【思いやりを持ち他車や歩行者に配慮した運転を続けたい】
特徴※
高い利他性(*)を持ち、運転を「交通社会の一員としての責任」と捉えているのではないでしょうか。他者の立場を理解した予測的な運転を心がけ、円滑な交通の流れに貢献しようとする姿勢をお持ちなのだと思われます(*:他者の利益や幸福を優先し、自分自身の利益を考えない考え方や行動)。
注意・懸念点※
過度な譲り合いが、かえって後続車に誤解を与えたり、流れを乱したりしてはいませんか。配慮はもちろん大切ですが、ルールに基づいた予測可能な行動こそが、真の安全に繋がるという視点も忘れないのが良さそうです。
※参考文献
・石田敏郎、松浦常生著「交通心理学入門」企業開発センター
・時野学著「運転寿命を延ばす 50代からの安全運転の心得」幻冬舎
・矢橋昇著「ようこそ高齢ドライバー ー接し方と教え方ー」啓正社
・高齢者安全運転支援研究会監修「長く乗り続けるためのクルマ運転テクニック 図解」大泉書店
目標達成へのアドバイス
周囲への配慮を欠かさない運転は、単なるマナーの遵守を超えて、交通社会全体の安全の質を高める「利他的な知性」の表現ではないでしょうか。そうなると、真の思いやりとは、自分の譲りたいという感情を優先することではなく、周囲が迷わず安全に行動できる「予測可能性」を提供することに他ならないと考えられるので、検討の軸は「挙動で伝えるスマートな意思表示」「リスクを排した安全のルール化」「他者に惑わされない精神的レジリエンス(*)」といった3つの柱あたりになるのではないでしょうか(*:困難や逆境に直面した際にしなやかに立ち直り、回復する能力や力)。

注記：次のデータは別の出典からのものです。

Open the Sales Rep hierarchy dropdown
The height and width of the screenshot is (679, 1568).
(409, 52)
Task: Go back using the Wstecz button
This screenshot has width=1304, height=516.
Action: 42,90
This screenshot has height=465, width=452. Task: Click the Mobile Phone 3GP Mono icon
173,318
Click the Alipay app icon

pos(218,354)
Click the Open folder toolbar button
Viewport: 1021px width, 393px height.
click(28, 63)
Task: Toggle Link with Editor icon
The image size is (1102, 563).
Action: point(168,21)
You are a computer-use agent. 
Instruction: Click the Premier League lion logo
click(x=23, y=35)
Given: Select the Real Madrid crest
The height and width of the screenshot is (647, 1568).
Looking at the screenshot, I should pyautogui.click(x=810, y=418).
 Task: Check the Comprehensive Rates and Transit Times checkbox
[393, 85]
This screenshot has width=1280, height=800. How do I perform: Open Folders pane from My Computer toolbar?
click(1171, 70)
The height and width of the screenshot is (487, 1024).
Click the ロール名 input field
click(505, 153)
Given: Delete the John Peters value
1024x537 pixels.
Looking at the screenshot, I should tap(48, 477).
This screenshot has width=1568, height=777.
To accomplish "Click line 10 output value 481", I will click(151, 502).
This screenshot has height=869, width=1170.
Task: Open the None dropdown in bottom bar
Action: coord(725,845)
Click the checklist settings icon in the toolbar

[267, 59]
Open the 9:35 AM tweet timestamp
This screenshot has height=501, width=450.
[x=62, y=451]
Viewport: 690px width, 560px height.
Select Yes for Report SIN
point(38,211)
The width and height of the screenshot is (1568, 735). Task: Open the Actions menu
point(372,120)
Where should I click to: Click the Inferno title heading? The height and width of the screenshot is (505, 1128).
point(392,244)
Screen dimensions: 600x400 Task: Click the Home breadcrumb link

これらの柱には、それぞれ表裏の側面があります。例えば、状況を確認せずに道を譲る「独りよがりな親切」や、マナーの悪い他者に対して感情的になってしまう姿勢は、かえって混乱を招き自分自身の安全を脅かす「足かせ」になりかねません。一方で、早めに、かつ滑らかにスピードコントロールすることで後続車に心の余裕を与える「技術的な配慮」や、不作法な他者を冷静に受け流し自らの善意を貫く誇りは、誰からも信頼されるドライバーとしての格を上げる「力」となるはずです。
こうしたプラスとマイナスの両面を日々の交通状況に照らし、どの場面で「一歩先の配慮」を示すべきか深掘りしてみてはいかがでしょうか。周囲の安全を自らの技術でエスコートする計画を組み込むことで、ハンドルを握る時間が、あなたにとっても周囲にとっても心地よく誇らしいものへと変わっていくのではないでしょうか。